The kids and I went to sleep in the clothes we would wear the next day so we could leave the house as quickly as possible. The plan was to hit the drive through at the 24-hour Krispy Kreme for donuts and hot chocolate and arrive by 4:00 a.m. to claim our place in line at Best Buy. Past experience had shown that we needed to arrive by four if we were to have a chance to get one of the golden tickets and be one of the lucky few to gain access when the doors opened. It was a strange kind of camaraderie that formed between strangers standing in line together … and sizing each other up as if competitors.
And I miss it!
Back then, I could complete my shopping list by noon and have weeks to do all the other holiday stuff—decorating, wrapping, baking, cleaning—and my all-time favorite thing, sitting by the fire sipping eggnog, which is challenging in Florida. Several times we’ve had to crank the A/C down before lighting the fire to avoid sweating. Sweating and sipping eggnog are two things that do not go together.
But that was then.
Black Friday was just a regular day this year. The day after Thanksgiving. We were visiting family in the northeast, which coincidentally was cold enough to have a fire in the fireplace without switching on the A/C. I was feeling nostalgic about Black Fridays gone by and sharing my story when the topic of tailgating came up. It seems another common thing to do the day after Thanksgiving is watch football, and there are members of my family who look forward to standing in a freezing parking lot drinking cold beverages out of an ice chest.
This concept of tailgating is as foreign to me as my love of Black Friday shopping is to them. Tailgating doesn’t make sense! I mean, what’s the point? The game hasn’t started. You can’t even see the field and the whole event takes place in a dirty parking lot! I tried feigning interest by asking questions: “Do you bring a TV to watch? Do you play the radio instead?” My husband quickly saw through my pretended interest and announced that I couldn’t possibly understand. Having said this, he launched into a long conversation with my brother-in-law about the color of the jerseys and numbers they would be wearing. What I heard was “blah, blah, blah … yadda, yadda, yadda.”

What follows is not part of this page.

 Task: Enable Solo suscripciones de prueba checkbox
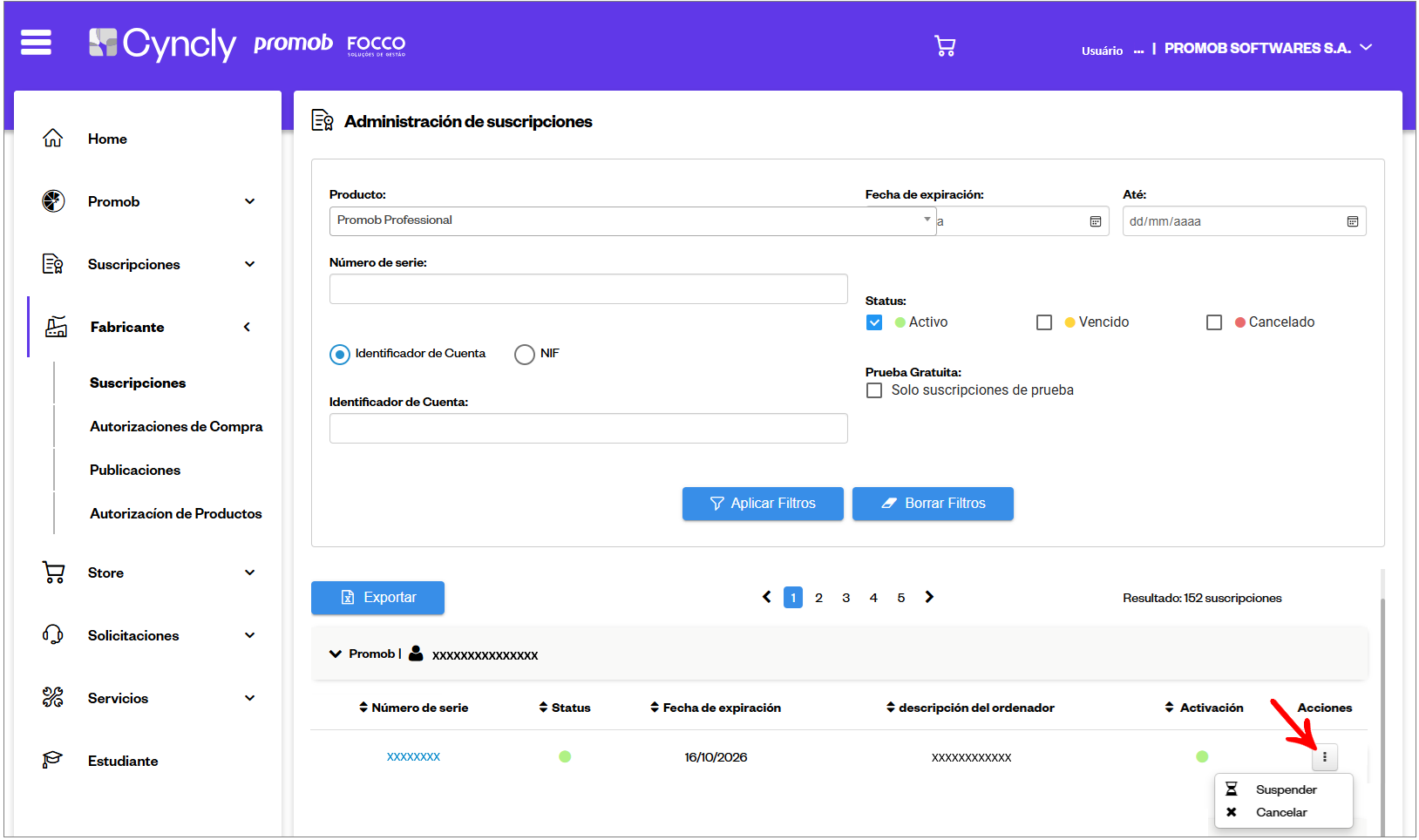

Nobody was interested in what I was saying, either. My daughter pointed out that one of the most common things she remembered me telling her during her high school years was, “Nothing good happens after midnight.” It’s true, I did say that—a lot. But Black Friday shopping was different. We had the opportunity to save hundreds of dollars! I tried to convince them with fancy marketing terms like … quantities are limited … and secret doorbuster specials, but nobody was budging.
It seemed that I would be the only one shopping after midnight.